◆ **What to work on**
In the entries below, copy everything from the line containing "is (1200, 1200)." down to the line containing "I want to click", both lines included, without any changes. Leave the pictures out of your copy.

◆ **Data for analysis**
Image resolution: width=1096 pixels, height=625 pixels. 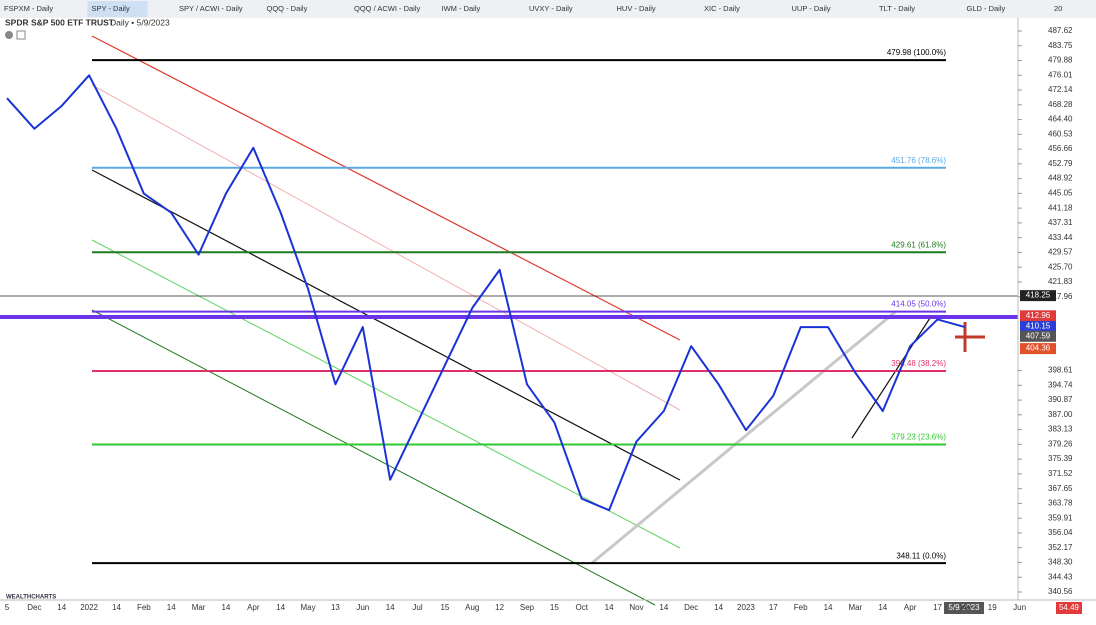 What do you see at coordinates (500, 608) in the screenshot?
I see `x-tick-label: 12` at bounding box center [500, 608].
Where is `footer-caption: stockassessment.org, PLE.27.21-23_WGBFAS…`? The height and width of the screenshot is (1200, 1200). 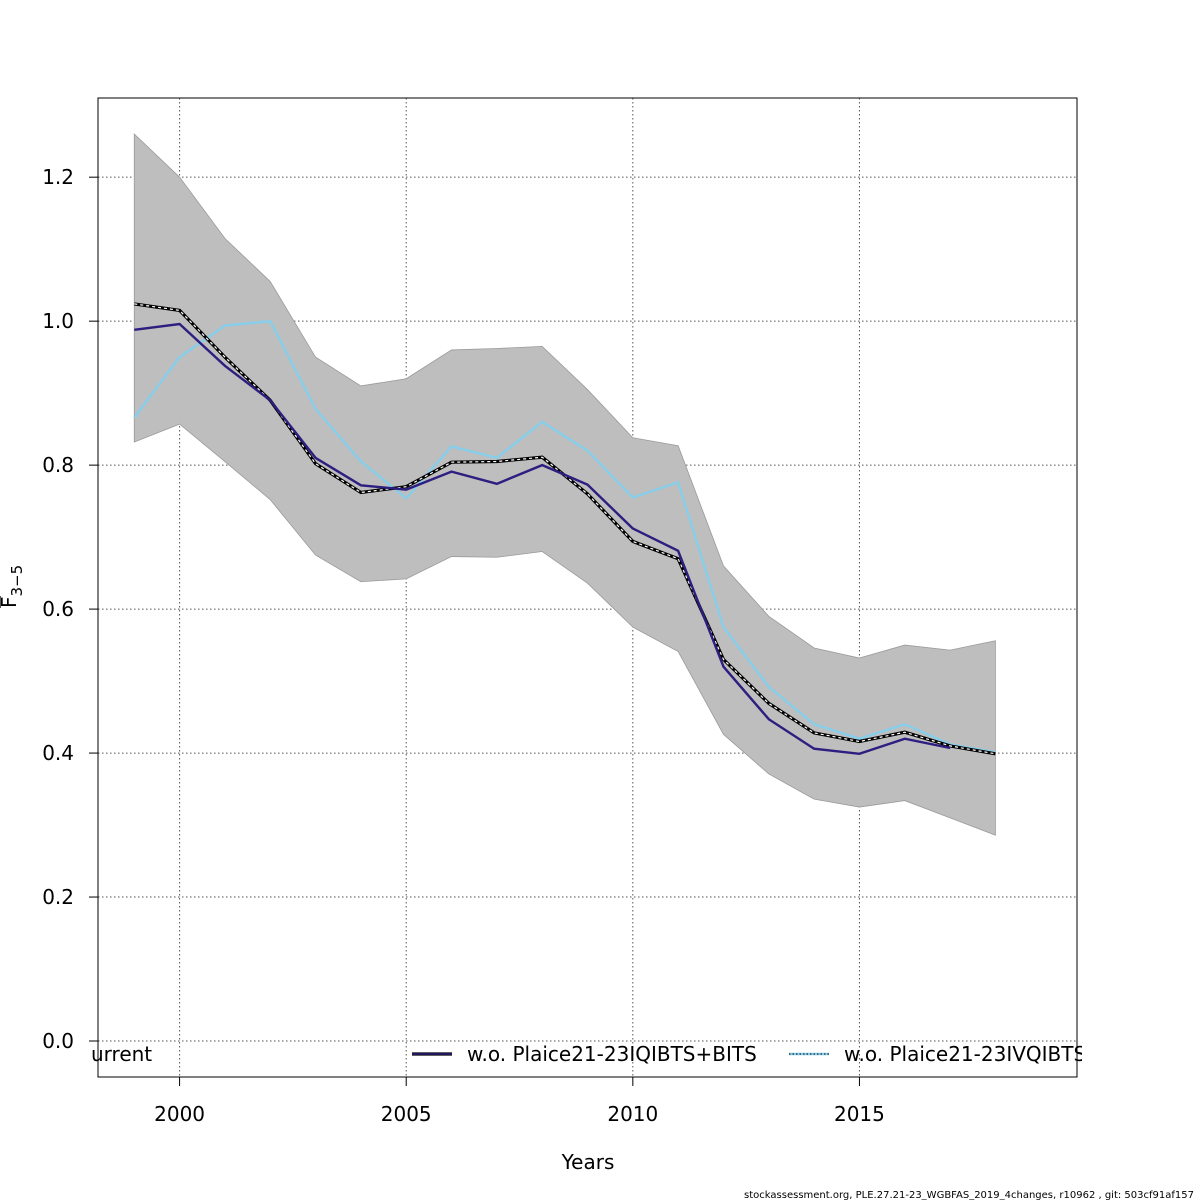
footer-caption: stockassessment.org, PLE.27.21-23_WGBFAS… is located at coordinates (969, 1195).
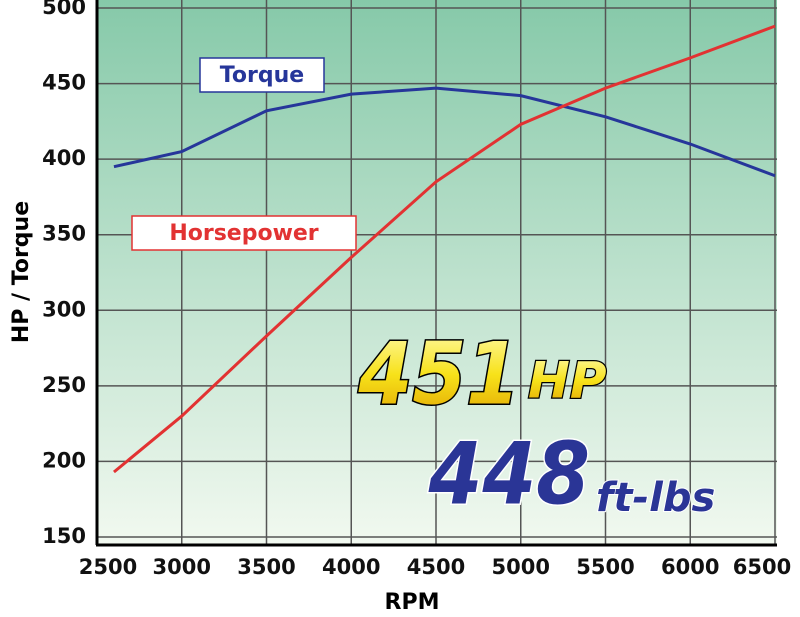  I want to click on y-tick-label: 500, so click(64, 10).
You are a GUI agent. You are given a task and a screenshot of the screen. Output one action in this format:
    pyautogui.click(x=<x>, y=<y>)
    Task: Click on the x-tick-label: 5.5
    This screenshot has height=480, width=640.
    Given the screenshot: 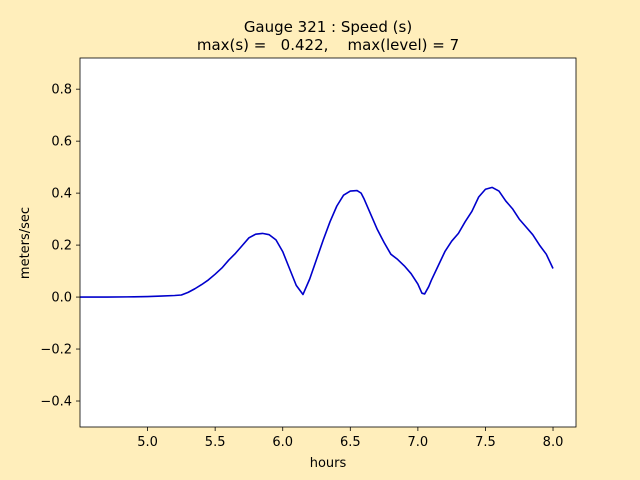 What is the action you would take?
    pyautogui.click(x=216, y=442)
    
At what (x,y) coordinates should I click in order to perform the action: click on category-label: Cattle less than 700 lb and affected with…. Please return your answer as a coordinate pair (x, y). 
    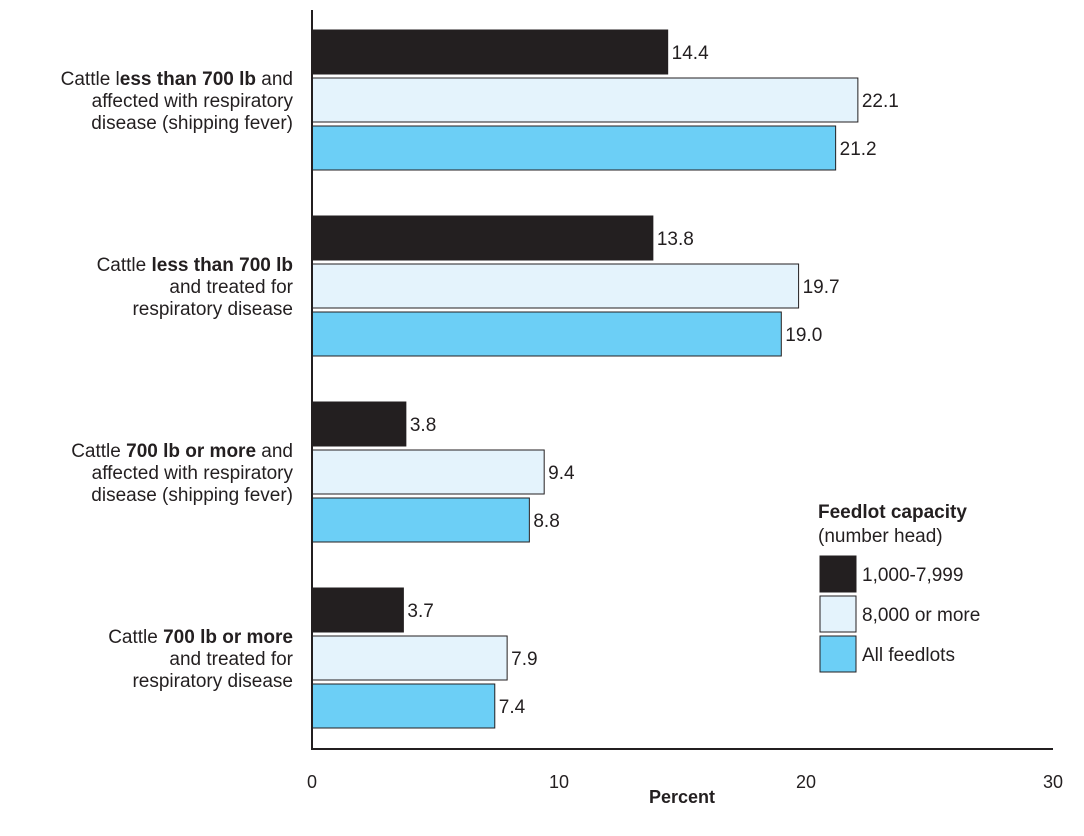
    Looking at the image, I should click on (178, 102).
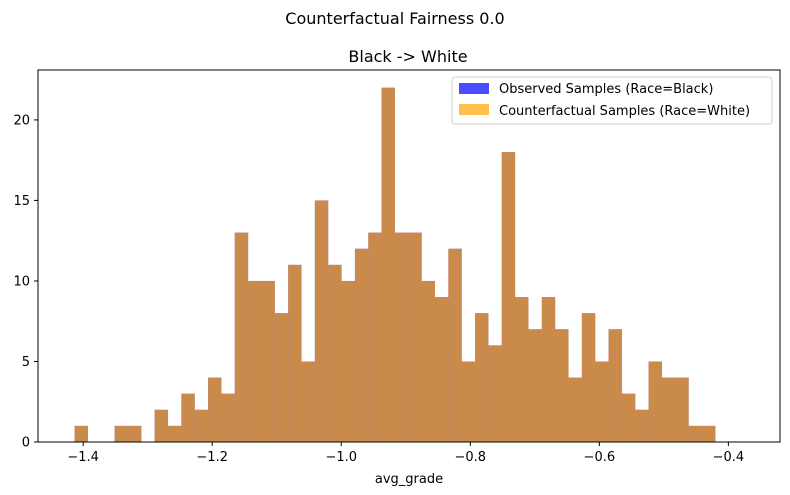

◆ **Result**
Where is `footer-caption: stockassessment.org, PLE.27.21-23_WGBFAS…`? The height and width of the screenshot is (1200, 1200). 
footer-caption: stockassessment.org, PLE.27.21-23_WGBFAS… is located at coordinates (969, 1195).
  I want to click on y-tick-label: 500, so click(64, 10).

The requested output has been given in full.